→ **Excerpted records**

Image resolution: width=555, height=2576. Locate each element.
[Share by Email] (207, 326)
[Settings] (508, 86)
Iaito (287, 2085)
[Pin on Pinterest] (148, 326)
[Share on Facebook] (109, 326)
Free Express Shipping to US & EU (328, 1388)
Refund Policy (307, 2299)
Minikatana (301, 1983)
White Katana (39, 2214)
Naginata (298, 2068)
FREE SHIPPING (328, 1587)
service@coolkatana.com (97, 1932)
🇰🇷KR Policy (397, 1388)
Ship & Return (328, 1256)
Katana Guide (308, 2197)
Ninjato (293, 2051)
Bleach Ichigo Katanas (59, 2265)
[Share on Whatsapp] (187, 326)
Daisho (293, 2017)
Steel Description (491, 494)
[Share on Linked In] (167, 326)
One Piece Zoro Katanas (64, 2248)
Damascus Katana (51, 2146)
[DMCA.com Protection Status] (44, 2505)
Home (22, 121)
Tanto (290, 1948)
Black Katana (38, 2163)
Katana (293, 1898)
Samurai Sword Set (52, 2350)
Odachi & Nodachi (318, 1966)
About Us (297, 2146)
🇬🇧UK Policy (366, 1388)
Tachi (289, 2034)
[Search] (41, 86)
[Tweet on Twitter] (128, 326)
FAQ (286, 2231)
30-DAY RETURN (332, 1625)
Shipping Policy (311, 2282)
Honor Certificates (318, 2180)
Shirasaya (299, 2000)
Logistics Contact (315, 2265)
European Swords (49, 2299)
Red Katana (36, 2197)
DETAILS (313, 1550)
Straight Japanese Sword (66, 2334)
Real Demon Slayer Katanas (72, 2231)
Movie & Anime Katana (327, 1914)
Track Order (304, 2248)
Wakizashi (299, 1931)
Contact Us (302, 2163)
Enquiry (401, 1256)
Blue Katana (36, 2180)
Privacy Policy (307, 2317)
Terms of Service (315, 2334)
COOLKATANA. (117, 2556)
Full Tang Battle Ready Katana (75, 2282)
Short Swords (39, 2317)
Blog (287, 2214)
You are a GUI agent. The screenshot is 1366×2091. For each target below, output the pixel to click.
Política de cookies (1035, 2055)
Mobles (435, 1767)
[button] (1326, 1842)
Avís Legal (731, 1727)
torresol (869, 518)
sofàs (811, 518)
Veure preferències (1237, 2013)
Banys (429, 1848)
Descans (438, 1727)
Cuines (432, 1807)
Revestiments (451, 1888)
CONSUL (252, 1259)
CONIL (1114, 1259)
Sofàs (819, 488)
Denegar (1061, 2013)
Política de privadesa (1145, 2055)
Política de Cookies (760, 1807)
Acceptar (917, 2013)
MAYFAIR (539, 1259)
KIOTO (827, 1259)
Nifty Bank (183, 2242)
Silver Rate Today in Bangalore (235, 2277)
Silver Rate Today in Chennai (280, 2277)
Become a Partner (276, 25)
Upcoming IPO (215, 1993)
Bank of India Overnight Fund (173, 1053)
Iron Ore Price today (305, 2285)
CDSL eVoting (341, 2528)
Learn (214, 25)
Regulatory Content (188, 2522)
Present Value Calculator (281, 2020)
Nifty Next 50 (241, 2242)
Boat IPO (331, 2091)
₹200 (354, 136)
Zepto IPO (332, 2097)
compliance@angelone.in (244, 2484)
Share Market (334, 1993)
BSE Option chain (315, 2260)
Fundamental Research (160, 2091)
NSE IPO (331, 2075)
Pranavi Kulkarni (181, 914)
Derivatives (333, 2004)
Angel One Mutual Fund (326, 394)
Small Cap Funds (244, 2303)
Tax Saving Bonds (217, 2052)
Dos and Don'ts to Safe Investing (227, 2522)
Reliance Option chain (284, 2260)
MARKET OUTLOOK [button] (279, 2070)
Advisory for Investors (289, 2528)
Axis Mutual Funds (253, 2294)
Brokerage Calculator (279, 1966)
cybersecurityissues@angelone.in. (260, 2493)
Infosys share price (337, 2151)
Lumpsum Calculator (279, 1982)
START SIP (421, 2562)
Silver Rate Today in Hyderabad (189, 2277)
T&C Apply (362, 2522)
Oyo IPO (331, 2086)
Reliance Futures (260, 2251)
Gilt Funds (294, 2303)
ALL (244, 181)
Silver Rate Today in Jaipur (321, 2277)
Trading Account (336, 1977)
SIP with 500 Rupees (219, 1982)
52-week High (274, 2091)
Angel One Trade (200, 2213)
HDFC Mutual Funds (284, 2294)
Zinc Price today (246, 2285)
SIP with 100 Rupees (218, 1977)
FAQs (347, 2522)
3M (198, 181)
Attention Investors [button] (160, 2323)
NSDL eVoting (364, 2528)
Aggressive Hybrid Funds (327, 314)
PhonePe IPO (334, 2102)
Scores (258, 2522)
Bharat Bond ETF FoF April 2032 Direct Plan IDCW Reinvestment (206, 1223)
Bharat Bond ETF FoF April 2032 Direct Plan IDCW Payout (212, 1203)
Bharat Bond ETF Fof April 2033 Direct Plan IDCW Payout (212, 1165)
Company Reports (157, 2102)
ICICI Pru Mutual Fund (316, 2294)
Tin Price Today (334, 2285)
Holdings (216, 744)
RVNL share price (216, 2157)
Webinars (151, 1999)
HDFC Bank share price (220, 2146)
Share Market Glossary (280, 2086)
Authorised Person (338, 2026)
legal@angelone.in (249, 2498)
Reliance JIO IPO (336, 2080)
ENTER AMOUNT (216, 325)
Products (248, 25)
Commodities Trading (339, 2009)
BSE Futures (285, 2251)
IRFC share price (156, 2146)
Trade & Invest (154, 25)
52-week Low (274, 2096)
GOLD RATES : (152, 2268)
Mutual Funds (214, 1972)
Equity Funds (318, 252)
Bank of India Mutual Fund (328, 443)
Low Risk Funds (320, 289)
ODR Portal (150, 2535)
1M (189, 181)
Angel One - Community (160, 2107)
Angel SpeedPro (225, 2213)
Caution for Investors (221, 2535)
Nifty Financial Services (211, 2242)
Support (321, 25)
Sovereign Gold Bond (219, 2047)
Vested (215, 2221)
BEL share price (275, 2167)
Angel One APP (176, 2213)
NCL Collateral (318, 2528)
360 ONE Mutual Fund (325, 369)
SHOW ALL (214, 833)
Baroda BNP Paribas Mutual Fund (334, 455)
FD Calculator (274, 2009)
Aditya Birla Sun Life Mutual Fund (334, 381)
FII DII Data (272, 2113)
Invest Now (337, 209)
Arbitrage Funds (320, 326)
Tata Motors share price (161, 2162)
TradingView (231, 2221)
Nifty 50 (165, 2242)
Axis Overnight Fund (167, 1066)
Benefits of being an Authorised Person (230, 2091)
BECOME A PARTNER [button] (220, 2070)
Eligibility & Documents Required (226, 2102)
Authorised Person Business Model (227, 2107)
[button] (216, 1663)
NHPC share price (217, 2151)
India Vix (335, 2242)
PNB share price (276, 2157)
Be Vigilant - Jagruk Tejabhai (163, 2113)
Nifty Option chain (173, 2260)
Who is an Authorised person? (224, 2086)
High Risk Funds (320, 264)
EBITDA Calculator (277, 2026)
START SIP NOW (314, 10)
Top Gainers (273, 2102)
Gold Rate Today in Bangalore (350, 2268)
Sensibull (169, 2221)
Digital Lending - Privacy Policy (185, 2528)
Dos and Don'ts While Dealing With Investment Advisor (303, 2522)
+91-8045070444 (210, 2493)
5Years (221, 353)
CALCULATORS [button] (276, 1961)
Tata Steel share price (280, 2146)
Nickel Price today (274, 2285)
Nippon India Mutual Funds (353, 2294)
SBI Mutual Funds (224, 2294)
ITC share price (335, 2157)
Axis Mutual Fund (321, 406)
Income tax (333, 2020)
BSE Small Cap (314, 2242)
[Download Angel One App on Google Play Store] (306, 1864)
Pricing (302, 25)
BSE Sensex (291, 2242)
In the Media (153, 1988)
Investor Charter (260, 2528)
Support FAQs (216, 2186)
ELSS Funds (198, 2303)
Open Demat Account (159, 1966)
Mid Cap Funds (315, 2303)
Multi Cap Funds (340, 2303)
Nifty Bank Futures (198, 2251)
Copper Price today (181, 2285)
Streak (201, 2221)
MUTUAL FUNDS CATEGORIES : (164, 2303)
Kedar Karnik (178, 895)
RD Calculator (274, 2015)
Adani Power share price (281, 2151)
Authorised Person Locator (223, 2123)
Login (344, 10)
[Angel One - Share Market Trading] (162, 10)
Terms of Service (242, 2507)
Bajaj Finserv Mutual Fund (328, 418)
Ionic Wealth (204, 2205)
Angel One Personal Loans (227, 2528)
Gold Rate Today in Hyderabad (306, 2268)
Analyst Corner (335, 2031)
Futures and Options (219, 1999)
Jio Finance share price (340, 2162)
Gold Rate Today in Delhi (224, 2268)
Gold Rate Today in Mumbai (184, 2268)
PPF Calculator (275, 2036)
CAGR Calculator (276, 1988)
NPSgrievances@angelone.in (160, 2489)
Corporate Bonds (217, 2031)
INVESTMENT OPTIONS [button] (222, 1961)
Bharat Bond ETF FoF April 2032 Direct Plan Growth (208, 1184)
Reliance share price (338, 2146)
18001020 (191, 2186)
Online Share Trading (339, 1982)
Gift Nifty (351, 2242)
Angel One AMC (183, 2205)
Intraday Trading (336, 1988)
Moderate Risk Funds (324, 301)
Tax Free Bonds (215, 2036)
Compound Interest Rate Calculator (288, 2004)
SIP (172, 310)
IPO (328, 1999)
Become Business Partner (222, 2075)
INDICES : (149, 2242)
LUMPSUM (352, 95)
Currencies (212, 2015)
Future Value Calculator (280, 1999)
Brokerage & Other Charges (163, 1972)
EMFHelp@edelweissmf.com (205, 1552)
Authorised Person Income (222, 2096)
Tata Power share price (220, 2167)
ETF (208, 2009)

→ **Task details**
If a line in the data above contains "Silver", return that line.

→ **Solution to this exercise**
Silver Rate Today in Bangalore (235, 2277)
Silver Rate Today in Chennai (280, 2277)
Silver Rate Today in Hyderabad (189, 2277)
Silver Rate Today in Jaipur (321, 2277)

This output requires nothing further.